What this task involves:
Check every line below for the word "computer" and show those that hold it.

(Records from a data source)
—————

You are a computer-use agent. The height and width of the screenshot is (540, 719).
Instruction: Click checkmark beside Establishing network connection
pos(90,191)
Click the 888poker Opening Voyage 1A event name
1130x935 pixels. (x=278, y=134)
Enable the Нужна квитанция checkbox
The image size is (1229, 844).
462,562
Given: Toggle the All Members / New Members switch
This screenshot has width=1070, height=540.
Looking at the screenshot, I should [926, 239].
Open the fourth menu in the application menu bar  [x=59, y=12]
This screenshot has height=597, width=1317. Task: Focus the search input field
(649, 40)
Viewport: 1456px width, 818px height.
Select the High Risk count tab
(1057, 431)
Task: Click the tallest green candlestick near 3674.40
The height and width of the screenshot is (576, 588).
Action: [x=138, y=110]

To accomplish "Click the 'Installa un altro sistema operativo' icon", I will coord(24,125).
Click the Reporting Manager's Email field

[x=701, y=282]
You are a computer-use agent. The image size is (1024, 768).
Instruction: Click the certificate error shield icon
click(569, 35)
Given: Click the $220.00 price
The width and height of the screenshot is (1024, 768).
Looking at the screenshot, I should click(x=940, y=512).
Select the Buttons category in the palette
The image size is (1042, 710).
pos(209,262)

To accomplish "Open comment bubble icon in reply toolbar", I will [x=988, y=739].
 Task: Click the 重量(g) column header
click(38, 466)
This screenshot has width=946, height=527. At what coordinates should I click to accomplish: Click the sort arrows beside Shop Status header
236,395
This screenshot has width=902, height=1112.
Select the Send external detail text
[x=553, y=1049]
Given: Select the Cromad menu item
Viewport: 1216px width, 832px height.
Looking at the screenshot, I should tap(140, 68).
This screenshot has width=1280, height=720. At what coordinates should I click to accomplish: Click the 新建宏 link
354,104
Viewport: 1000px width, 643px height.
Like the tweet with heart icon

—————

Answer space:
You are a computer-use agent. The height and width of the screenshot is (540, 719).
You are a computer-use agent. The image size is (1024, 768).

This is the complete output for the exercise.